__Data to examine__
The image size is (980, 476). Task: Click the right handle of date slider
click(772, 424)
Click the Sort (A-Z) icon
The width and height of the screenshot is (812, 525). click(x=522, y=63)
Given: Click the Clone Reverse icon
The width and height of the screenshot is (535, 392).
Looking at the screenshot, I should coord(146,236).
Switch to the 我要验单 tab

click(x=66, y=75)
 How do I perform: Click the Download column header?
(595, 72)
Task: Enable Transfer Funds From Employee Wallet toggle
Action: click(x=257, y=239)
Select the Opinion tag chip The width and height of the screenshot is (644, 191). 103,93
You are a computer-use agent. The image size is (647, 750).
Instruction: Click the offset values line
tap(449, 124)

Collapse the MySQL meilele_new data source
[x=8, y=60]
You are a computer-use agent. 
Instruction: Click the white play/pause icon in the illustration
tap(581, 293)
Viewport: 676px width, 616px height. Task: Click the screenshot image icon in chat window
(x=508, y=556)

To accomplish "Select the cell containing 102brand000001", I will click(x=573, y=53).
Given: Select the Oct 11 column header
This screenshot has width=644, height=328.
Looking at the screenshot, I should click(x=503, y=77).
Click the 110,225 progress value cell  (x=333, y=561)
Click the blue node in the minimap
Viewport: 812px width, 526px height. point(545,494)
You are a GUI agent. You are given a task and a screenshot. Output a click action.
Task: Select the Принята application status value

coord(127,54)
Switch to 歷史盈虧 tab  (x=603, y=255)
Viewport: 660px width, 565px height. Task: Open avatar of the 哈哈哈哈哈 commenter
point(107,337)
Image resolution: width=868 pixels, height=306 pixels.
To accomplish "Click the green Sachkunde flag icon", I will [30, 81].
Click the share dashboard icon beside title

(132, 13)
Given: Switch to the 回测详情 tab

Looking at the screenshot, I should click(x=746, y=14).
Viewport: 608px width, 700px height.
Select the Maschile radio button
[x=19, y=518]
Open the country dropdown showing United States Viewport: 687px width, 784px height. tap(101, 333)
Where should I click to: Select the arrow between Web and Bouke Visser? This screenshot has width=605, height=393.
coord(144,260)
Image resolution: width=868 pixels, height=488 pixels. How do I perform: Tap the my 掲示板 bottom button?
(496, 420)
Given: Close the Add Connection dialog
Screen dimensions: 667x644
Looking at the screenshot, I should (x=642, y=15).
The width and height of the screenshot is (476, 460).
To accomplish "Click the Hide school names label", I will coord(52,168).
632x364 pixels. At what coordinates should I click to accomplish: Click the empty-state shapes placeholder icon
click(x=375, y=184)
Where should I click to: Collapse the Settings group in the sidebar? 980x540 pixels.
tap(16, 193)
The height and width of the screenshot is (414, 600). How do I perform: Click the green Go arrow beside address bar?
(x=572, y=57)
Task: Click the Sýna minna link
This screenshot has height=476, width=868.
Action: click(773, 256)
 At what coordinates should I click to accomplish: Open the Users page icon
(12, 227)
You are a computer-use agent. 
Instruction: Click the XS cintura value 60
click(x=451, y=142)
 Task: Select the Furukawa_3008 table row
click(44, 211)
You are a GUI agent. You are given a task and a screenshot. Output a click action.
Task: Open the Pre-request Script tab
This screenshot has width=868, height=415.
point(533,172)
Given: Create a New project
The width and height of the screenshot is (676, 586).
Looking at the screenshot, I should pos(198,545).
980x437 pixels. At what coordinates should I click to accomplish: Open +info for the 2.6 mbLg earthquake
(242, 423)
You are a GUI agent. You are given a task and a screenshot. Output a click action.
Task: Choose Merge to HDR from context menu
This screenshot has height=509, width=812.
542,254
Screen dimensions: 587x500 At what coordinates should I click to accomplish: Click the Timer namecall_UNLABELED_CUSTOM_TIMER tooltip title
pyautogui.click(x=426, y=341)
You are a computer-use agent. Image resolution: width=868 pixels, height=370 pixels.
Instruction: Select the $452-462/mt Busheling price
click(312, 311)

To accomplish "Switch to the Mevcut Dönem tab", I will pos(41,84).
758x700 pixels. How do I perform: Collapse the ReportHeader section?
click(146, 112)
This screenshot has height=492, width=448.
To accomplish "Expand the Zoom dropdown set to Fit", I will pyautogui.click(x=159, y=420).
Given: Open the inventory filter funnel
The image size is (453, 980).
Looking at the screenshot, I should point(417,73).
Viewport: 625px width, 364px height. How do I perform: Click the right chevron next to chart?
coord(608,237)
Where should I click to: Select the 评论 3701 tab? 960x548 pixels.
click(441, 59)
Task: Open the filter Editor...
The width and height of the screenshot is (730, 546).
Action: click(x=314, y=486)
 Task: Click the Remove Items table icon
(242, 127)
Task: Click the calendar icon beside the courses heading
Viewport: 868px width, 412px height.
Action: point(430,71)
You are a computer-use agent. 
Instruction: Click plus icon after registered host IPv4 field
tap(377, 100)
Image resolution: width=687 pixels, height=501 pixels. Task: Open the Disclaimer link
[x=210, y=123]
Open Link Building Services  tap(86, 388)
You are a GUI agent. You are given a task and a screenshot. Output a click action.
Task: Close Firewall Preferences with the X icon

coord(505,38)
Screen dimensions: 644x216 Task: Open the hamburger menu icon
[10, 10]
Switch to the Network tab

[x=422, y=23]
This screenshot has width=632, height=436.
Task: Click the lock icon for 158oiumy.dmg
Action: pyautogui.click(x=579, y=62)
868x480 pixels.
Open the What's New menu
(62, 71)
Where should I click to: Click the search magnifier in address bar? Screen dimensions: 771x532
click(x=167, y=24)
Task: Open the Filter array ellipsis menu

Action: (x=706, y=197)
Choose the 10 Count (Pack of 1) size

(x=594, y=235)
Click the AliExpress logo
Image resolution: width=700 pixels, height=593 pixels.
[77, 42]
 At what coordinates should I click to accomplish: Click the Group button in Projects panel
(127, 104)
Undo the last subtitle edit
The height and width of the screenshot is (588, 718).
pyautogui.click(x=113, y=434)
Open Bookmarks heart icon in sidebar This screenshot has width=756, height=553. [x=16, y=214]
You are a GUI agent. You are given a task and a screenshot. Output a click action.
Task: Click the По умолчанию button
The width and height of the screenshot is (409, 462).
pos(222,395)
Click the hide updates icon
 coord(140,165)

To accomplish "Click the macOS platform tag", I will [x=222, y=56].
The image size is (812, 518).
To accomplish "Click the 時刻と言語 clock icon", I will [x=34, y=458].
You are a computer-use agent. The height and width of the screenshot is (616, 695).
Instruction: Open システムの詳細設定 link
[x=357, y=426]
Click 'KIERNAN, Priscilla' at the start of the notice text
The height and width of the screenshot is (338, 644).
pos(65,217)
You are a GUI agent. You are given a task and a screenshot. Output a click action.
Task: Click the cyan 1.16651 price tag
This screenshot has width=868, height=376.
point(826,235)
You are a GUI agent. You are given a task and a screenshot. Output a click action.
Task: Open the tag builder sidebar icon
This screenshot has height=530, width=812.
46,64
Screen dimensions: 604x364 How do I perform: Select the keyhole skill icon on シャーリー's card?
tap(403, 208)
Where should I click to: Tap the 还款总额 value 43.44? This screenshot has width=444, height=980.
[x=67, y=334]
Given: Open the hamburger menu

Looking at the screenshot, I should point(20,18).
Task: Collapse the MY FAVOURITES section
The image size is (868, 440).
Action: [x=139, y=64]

__Problem requirements__
All of the data, start to finish: please output it exactly.

__Output of the task__
The image size is (980, 476). Task: Click the right handle of date slider
click(772, 424)
Click the Sort (A-Z) icon
The width and height of the screenshot is (812, 525). click(x=522, y=63)
Given: Click the Clone Reverse icon
The width and height of the screenshot is (535, 392).
Looking at the screenshot, I should coord(146,236).
Switch to the 我要验单 tab

click(x=66, y=75)
 How do I perform: Click the Download column header?
(595, 72)
Task: Enable Transfer Funds From Employee Wallet toggle
Action: click(x=257, y=239)
Select the Opinion tag chip The width and height of the screenshot is (644, 191). 103,93
You are a computer-use agent. The image size is (647, 750).
Instruction: Click the offset values line
tap(449, 124)

Collapse the MySQL meilele_new data source
[x=8, y=60]
You are a computer-use agent. 
Instruction: Click the white play/pause icon in the illustration
tap(581, 293)
Viewport: 676px width, 616px height. Task: Click the screenshot image icon in chat window
(x=508, y=556)

To accomplish "Select the cell containing 102brand000001", I will click(x=573, y=53).
Given: Select the Oct 11 column header
This screenshot has width=644, height=328.
Looking at the screenshot, I should click(x=503, y=77).
Click the 110,225 progress value cell  (x=333, y=561)
Click the blue node in the minimap
Viewport: 812px width, 526px height. point(545,494)
You are a GUI agent. You are given a task and a screenshot. Output a click action.
Task: Select the Принята application status value

coord(127,54)
Switch to 歷史盈虧 tab  (x=603, y=255)
Viewport: 660px width, 565px height. Task: Open avatar of the 哈哈哈哈哈 commenter
point(107,337)
Image resolution: width=868 pixels, height=306 pixels.
To accomplish "Click the green Sachkunde flag icon", I will [30, 81].
Click the share dashboard icon beside title

(132, 13)
Given: Switch to the 回测详情 tab

Looking at the screenshot, I should click(x=746, y=14).
Viewport: 608px width, 700px height.
Select the Maschile radio button
[x=19, y=518]
Open the country dropdown showing United States Viewport: 687px width, 784px height. tap(101, 333)
Where should I click to: Select the arrow between Web and Bouke Visser? This screenshot has width=605, height=393.
coord(144,260)
Image resolution: width=868 pixels, height=488 pixels. How do I perform: Tap the my 掲示板 bottom button?
(496, 420)
Given: Close the Add Connection dialog
Screen dimensions: 667x644
Looking at the screenshot, I should (x=642, y=15).
The width and height of the screenshot is (476, 460).
To accomplish "Click the Hide school names label", I will coord(52,168).
632x364 pixels. At what coordinates should I click to accomplish: Click the empty-state shapes placeholder icon
click(x=375, y=184)
Where should I click to: Collapse the Settings group in the sidebar? 980x540 pixels.
tap(16, 193)
The height and width of the screenshot is (414, 600). How do I perform: Click the green Go arrow beside address bar?
(x=572, y=57)
Task: Click the Sýna minna link
This screenshot has height=476, width=868.
Action: click(773, 256)
 At what coordinates should I click to accomplish: Open the Users page icon
(12, 227)
You are a computer-use agent. 
Instruction: Click the XS cintura value 60
click(x=451, y=142)
 Task: Select the Furukawa_3008 table row
click(44, 211)
You are a GUI agent. You are given a task and a screenshot. Output a click action.
Task: Open the Pre-request Script tab
This screenshot has width=868, height=415.
point(533,172)
Given: Create a New project
The width and height of the screenshot is (676, 586).
Looking at the screenshot, I should pos(198,545).
980x437 pixels. At what coordinates should I click to accomplish: Open +info for the 2.6 mbLg earthquake
(242, 423)
You are a GUI agent. You are given a task and a screenshot. Output a click action.
Task: Choose Merge to HDR from context menu
This screenshot has height=509, width=812.
542,254
Screen dimensions: 587x500 At what coordinates should I click to accomplish: Click the Timer namecall_UNLABELED_CUSTOM_TIMER tooltip title
pyautogui.click(x=426, y=341)
You are a computer-use agent. Image resolution: width=868 pixels, height=370 pixels.
Instruction: Select the $452-462/mt Busheling price
click(312, 311)

To accomplish "Switch to the Mevcut Dönem tab", I will pos(41,84).
758x700 pixels. How do I perform: Collapse the ReportHeader section?
click(146, 112)
This screenshot has height=492, width=448.
To accomplish "Expand the Zoom dropdown set to Fit", I will pyautogui.click(x=159, y=420).
Given: Open the inventory filter funnel
The image size is (453, 980).
Looking at the screenshot, I should point(417,73).
Viewport: 625px width, 364px height. How do I perform: Click the right chevron next to chart?
coord(608,237)
Where should I click to: Select the 评论 3701 tab? 960x548 pixels.
click(441, 59)
Task: Open the filter Editor...
The width and height of the screenshot is (730, 546).
Action: click(x=314, y=486)
 Task: Click the Remove Items table icon
(242, 127)
Task: Click the calendar icon beside the courses heading
Viewport: 868px width, 412px height.
Action: point(430,71)
You are a computer-use agent. 
Instruction: Click plus icon after registered host IPv4 field
tap(377, 100)
Image resolution: width=687 pixels, height=501 pixels. Task: Open the Disclaimer link
[x=210, y=123]
Open Link Building Services  tap(86, 388)
You are a GUI agent. You are given a task and a screenshot. Output a click action.
Task: Close Firewall Preferences with the X icon

coord(505,38)
Screen dimensions: 644x216 Task: Open the hamburger menu icon
[10, 10]
Switch to the Network tab

[x=422, y=23]
This screenshot has width=632, height=436.
Task: Click the lock icon for 158oiumy.dmg
Action: pyautogui.click(x=579, y=62)
868x480 pixels.
Open the What's New menu
(62, 71)
Where should I click to: Click the search magnifier in address bar? Screen dimensions: 771x532
click(x=167, y=24)
Task: Open the Filter array ellipsis menu

Action: (x=706, y=197)
Choose the 10 Count (Pack of 1) size

(x=594, y=235)
Click the AliExpress logo
Image resolution: width=700 pixels, height=593 pixels.
[77, 42]
 At what coordinates should I click to accomplish: Click the Group button in Projects panel
(127, 104)
Undo the last subtitle edit
The height and width of the screenshot is (588, 718).
pyautogui.click(x=113, y=434)
Open Bookmarks heart icon in sidebar This screenshot has width=756, height=553. [x=16, y=214]
You are a GUI agent. You are given a task and a screenshot. Output a click action.
Task: Click the По умолчанию button
The width and height of the screenshot is (409, 462).
pos(222,395)
Click the hide updates icon
 coord(140,165)

To accomplish "Click the macOS platform tag", I will [x=222, y=56].
The image size is (812, 518).
To accomplish "Click the 時刻と言語 clock icon", I will [x=34, y=458].
You are a computer-use agent. The height and width of the screenshot is (616, 695).
Instruction: Open システムの詳細設定 link
[x=357, y=426]
Click 'KIERNAN, Priscilla' at the start of the notice text
The height and width of the screenshot is (338, 644).
pos(65,217)
You are a GUI agent. You are given a task and a screenshot. Output a click action.
Task: Click the cyan 1.16651 price tag
This screenshot has width=868, height=376.
point(826,235)
You are a GUI agent. You are given a task and a screenshot. Output a click action.
Task: Open the tag builder sidebar icon
This screenshot has height=530, width=812.
46,64
Screen dimensions: 604x364 How do I perform: Select the keyhole skill icon on シャーリー's card?
tap(403, 208)
Where should I click to: Tap the 还款总额 value 43.44? This screenshot has width=444, height=980.
[x=67, y=334]
Given: Open the hamburger menu

Looking at the screenshot, I should point(20,18).
Task: Collapse the MY FAVOURITES section
The image size is (868, 440).
Action: [x=139, y=64]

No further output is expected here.